* 页面:
正则表达式总结（search方法，返回第一次检测到的）

最新推荐文章于 2023-06-10 22:04:34 发布

欧阳通红

最新推荐文章于 2023-06-10 22:04:34 发布

阅读量769

点赞数

本文链接：https://blog.csdn.net/kuba_kuki/article/details/104250582

版权

正则表达式步骤：
1.导入re；
2.re.compile（）函数创建Regex；
3.使用search（）返回字符串；
4.调用group（），返回实际文本

1.利用括号分组

>>> import re
>>> phoneNumRegex=re.compile(r'(\d\d\d)-(\d\d\d-\d\d\d\d)')#括号代表两个字符串；**表达式中有几个()就有几个相应的匹配字符串**
>>>mo=phoneNumRegex.search('My number is 415-555-4242.')
>>> mo.group(1)
'415'
>>> mo.group(2)
'555-4242'
>>> mo.group()
'415-555-4242'
>>> mo.group(0)
'415-555-4242'
>>> mo.groups()#注意groups用的是复数，代表输出所有字符串，**注意和上面的区别**
('415', '555-4242')
>>> areaCode,mainNumber=mo.groups()#多重赋值，每个值赋予一个单独的变量
>>> print(areaCode)

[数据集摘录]
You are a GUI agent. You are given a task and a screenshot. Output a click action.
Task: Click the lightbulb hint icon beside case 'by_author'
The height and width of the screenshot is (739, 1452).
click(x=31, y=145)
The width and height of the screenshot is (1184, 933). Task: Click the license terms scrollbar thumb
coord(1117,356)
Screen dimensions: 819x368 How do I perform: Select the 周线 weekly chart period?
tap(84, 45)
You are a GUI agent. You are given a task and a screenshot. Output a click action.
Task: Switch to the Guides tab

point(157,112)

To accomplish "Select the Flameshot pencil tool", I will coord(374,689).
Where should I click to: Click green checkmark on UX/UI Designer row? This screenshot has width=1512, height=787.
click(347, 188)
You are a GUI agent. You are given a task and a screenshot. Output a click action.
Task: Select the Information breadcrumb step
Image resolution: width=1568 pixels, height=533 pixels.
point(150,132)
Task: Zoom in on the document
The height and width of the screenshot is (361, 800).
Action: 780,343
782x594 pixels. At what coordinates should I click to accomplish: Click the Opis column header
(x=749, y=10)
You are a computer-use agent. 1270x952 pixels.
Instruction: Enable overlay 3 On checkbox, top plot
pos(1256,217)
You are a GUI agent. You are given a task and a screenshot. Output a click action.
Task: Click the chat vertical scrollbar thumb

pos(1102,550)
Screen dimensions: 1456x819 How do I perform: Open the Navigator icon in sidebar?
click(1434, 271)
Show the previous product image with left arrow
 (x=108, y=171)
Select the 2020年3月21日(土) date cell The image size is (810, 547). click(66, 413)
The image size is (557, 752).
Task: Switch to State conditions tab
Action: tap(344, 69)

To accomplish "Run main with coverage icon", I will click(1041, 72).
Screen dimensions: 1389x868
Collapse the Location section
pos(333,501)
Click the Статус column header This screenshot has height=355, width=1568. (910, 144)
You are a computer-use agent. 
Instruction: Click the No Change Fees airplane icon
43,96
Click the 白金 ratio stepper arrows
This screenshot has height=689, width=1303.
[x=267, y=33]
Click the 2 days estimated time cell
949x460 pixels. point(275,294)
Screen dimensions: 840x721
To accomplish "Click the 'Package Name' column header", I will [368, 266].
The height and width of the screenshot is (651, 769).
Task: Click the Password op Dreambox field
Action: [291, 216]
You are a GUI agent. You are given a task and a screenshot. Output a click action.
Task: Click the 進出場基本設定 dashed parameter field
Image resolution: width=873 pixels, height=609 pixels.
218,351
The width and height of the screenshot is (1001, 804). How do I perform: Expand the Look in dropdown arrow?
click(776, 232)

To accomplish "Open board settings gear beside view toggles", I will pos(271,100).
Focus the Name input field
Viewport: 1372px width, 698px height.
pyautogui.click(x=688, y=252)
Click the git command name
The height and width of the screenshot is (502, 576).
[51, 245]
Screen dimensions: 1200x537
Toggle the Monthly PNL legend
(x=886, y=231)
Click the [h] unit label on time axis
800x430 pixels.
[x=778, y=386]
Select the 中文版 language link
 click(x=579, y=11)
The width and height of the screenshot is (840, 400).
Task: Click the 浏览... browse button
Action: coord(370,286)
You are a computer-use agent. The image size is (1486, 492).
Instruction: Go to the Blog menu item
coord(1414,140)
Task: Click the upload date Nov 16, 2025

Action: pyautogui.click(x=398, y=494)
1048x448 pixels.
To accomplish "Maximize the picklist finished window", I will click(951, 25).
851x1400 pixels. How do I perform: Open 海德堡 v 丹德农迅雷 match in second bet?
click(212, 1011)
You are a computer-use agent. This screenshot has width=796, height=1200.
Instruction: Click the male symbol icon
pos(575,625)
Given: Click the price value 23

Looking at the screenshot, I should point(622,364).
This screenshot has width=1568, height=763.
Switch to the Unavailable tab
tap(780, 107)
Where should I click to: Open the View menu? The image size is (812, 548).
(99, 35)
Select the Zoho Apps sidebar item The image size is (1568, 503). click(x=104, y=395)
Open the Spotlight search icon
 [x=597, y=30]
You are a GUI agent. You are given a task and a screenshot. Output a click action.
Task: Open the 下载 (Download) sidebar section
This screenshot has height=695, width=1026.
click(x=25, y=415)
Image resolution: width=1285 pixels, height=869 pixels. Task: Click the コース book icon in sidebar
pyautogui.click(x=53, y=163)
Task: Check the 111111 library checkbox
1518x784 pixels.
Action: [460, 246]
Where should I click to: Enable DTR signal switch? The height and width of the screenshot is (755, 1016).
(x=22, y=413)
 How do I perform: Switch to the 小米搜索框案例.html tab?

* 操作事项:
**a)** 在正则表达式总结里，第二步用哪个函数创建Regex？
**b)** 续写正则表达式总结，从其最后一行之后接着写。
这些记录与页面内容毫无关联。

* 依序结果:
**a)** re.compile()函数。

**b)**
415
>>> print(mainNumber)
555-4242
>>> phoneNumRegex=re.compile(r'(\(\d\d\d\))(\d\d\d-\d\d\d\d)')#转义字符\的不同匹配：："\("则匹配"("，“\)”匹配“）”
>>> mo=phoneNumRegex.search('My phone number is (415)555-4242.')
>>> mo.group(1)
'(415)'
>>> mo.groups()
('(415)', '555-4242')

感谢感谢这篇博客，解决了我的一个困扰点，对正则表达式的转义字符也解释的很明白
插一句：即使re,compile（）函数不使用Regex，也不影响：

>>> import re
>>> phoneNum=re.compile(r'(\d\d\d)-(\d\d\d-\d\d\d\d)')
>>> mo=phoneNum.search('My number is 415-555-4242.')
>>> mo.group(1)
'415'
>>>

2.用管道匹配多个分组（字符“|”称为“管道”）

>>> heroRegex=re.compile(r'Batman|Tian Fey')#将匹配其中之一
>>> mo1=heroRegex.search('Batman and Tina Fey.')#若果都出现在被查找的字符串中，第一次出现的匹配文本将被返回
>>> mo1.group()
'Batman'
>>> mo2=heroRegex.search('Tina Fey and Batman')#第一次出现的被返回
>>> mo2.group()
'Tina Fey '
>>> mo3=heroRegex.search('oTina Feys and fff')#只要符合要求，军可以查找到
>>> mo3.group()
'Tina Feys'
>>> mo4=heroRegex.search('Batman and tins ang Batman')
>>> mo4.group()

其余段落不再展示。